Letícia Matos
Tubarão
É fato! A prefeitura de Tubarão não tem condições de bancar os custos de aproximadamente R$ 400 mil ao mês para manter um prontoatendimento 24 horas. Há oito meses, a decisão era reduzir o horário de atendimento de 24 para 15 horas – das 7 às 22 horas.
Ontem, mais um passo foi dado, mas para trás. A intenção, agora, é utilizar o local como policlínica, ou seja, no máximo 12 horas de prestação de serviço.
A Unidade de Prontoatendimento (UPA) foi tema de reunião realizada entre o prefeito Olavio Falchetti, o vice-prefeito Akilson Machado, o secretário de urbanismo, Vânio Freitas, e o engenheiro representante da Orban Construtora, Fábio Goulart Barrios. Foram solicitados estudos para adequações da estrutura, que visa a utilização da mesma como uma nova policlínica.

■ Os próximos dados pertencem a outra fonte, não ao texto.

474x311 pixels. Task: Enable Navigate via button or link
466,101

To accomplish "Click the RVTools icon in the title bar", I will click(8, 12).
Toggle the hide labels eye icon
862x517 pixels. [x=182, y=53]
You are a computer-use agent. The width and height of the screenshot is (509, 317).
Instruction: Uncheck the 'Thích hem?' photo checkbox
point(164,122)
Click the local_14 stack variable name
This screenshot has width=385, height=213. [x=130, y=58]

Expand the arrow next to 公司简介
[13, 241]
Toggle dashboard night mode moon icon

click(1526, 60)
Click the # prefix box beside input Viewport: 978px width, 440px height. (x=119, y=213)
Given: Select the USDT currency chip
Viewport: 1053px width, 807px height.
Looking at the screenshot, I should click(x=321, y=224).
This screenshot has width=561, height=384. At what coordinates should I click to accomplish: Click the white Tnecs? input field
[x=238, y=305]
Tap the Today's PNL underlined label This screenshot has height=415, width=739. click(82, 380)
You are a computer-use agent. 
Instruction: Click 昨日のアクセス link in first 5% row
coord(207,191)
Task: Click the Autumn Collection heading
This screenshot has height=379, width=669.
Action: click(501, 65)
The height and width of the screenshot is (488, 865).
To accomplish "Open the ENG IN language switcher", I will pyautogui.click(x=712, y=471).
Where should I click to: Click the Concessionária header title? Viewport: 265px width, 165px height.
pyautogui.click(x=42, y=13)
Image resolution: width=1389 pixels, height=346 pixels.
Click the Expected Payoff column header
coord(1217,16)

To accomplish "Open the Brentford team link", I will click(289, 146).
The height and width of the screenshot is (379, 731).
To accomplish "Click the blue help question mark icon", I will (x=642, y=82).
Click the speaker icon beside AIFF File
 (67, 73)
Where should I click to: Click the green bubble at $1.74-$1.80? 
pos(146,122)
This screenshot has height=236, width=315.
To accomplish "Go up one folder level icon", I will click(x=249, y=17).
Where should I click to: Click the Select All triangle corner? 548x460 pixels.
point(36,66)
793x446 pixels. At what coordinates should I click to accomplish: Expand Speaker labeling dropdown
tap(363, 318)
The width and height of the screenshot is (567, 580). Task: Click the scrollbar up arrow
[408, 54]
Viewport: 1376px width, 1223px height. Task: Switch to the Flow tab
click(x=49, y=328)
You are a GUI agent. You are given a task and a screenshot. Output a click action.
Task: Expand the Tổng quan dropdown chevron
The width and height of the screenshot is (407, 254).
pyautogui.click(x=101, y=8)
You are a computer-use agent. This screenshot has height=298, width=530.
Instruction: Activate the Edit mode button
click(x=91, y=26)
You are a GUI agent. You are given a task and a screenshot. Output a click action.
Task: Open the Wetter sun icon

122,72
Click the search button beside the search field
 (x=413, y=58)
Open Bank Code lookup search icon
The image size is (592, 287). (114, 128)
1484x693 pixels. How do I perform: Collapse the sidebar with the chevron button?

O engenheiro se comprometeu em avaliar a solicitação e encaminhá-la junto aos diretores da empresa. Uma nova vistoria foi acertada para ser realizada nos próximos dias.
O secretário executivo da Agência de Desenvolvimento Regional (ADR), Caio Cesar Tokarski, diz que para dar continuidade à obra é necessário rescindir o atual contrato para um novo convênio. Por outro lado, a procuradora geral do município, Patrícia Uliano Effting, afirma que a análise jurídica é que não há fundamento para a rescisão.
Enquanto os gestores não tomam uma decisão, a estrutura atual continua a deteriorar-se, com lixo e mato no terreno.
Histórico da obra
Os trabalhos iniciaram em 14 de março de 2012 e o prazo de conclusão era maio de 2013. O valor total do contrato é de R$ 3,648 milhões, foram investidos até agora R$ 1,638 milhão. A licitação foi ganha em 2012, quando iniciou a obra. Em 3 de dezembro de 2013, a construtora recebeu um ofício da prefeitura com a solicitação de paralisação dos trabalhos, por falta de verbas. Foram executados 50% dos trabalhos.